Despite Pogo's maneuvers, the wedding goes through. But Pogo has reserved two airline tickets: who's going with him? Jim, fearing that Pogo has won over Kathrine again, escorts Pogo to the airport with Katharine and her father. Jim, stopping Katharine from buying cigarettes in the airport, fears she is leaving him to meet Pogo at the plane. Jim, Katharine, and her father standing in the waiting room to see Pogo off. Katharine is angered to see that Pogo has taken Jessica's portrait, To which Jim calms her down saying "Let him have it after all the poor guy is alone". Katharines father then points to someone with Pogo, Only for it to be revealed as Toy, much to Jims dismay. Pogo and Katharine share a heartfelt smile and gaze into each other's eyes. Pogo boards a plane – with Toy.

Cast
At the time this film was released, Fred Astaire had given up dancing on screen. He had recently completed a dramatic performance in On the Beach in 1959 and retired from dancing in films because he was getting old. He wouldn't do another Hollywood musical until Finian's Rainbow was released in 1968.  However, he did dance a little in this film during the party sequence, and even sang briefly as he teased Lilli Palmer.  Famed costume designer Edith Head, who designed dresses for the film, appeared early in the film, showing dresses to Debbie Reynolds.

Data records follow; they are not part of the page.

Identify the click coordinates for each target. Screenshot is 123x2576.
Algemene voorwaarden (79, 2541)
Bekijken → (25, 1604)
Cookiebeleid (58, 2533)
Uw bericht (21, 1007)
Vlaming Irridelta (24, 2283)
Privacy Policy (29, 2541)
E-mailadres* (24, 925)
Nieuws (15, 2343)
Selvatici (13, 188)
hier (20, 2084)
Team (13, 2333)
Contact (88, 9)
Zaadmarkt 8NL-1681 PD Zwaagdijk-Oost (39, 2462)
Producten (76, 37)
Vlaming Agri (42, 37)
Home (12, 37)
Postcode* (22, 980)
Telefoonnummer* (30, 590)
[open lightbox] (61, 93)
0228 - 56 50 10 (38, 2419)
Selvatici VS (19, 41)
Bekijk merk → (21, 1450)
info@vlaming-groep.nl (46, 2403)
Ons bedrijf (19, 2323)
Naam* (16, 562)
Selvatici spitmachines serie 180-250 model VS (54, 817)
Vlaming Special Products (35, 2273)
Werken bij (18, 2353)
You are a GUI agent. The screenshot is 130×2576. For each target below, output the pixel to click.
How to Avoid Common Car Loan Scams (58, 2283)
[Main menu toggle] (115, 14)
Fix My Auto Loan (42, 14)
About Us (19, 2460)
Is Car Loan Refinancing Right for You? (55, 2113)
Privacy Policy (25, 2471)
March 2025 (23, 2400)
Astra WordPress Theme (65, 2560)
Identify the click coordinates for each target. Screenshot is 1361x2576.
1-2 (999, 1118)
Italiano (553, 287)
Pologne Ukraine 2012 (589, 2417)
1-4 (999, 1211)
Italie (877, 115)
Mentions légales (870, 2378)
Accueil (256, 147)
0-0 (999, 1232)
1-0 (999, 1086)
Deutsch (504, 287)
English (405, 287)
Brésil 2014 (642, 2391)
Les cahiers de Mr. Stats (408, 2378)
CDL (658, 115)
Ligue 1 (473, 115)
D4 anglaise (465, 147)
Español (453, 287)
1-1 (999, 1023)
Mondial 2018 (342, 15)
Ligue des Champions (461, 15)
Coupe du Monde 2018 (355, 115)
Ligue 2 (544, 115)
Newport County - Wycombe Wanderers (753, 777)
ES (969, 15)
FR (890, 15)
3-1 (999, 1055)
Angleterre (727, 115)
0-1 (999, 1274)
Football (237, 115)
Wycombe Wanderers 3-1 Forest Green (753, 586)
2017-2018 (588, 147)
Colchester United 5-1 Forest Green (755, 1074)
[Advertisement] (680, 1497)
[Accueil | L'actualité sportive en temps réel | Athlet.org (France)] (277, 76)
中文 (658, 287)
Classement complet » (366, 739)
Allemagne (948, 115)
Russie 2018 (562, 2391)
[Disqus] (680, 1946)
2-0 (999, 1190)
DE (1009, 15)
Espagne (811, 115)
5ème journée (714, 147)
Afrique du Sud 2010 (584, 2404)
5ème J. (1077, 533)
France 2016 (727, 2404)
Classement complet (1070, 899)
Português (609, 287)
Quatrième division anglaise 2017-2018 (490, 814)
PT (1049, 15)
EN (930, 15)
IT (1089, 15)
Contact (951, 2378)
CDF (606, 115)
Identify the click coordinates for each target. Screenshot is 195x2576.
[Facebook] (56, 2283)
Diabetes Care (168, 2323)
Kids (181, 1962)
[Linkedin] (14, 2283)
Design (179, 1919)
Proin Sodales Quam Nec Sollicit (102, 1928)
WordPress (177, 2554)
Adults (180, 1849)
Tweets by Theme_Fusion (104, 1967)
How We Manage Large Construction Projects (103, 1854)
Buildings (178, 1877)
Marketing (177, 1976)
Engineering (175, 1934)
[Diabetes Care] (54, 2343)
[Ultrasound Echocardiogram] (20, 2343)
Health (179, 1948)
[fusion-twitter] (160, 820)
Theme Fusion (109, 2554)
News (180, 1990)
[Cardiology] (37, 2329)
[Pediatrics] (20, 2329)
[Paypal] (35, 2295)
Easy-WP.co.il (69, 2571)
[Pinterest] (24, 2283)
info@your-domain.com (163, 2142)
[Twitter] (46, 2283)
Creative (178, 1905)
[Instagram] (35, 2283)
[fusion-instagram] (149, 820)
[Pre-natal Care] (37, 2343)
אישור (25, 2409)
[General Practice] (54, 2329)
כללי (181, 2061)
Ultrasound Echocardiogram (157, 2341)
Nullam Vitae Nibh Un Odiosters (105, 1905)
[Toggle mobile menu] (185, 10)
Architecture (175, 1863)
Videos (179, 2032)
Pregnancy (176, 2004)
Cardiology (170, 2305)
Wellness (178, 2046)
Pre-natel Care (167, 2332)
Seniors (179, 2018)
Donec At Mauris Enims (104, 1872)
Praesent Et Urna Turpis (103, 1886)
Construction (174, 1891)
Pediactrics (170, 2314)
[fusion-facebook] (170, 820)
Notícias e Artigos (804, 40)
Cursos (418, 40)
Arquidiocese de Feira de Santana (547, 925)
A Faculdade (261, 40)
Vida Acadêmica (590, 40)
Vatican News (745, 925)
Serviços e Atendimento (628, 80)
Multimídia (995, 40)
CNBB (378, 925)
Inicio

 Fred Astaire as Biddeford "Pogo" Poole
 Debbie Reynolds as Jessica Anne Poole
 Lilli Palmer as Katharine "Kate" Dougherty
 Tab Hunter as Roger Berk Henderson
 Gary Merrill as James "Jim" Dougherty
 Charles Ruggles as Mackenzie Savage
 Harold Fong as Toy
 Elvia Allman as Mrs. Mooney

Original play
Film rights to the play were bought in February 1958 for $350,000 even before the play had been produced. It was bought by the production company of George Seaton and William Perlberg.

The play debuted on Broadway in October 1958. Brooks Atkinson of the New York Times called it "thoroughly delightful".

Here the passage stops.